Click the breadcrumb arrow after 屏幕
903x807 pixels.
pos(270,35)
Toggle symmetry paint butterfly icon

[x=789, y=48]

=-=-=

## Problem
Your answer should be the records themselves, returned word for word.

## Solution to this exercise
Click the breadcrumb arrow after 屏幕
903x807 pixels.
pos(270,35)
Toggle symmetry paint butterfly icon

[x=789, y=48]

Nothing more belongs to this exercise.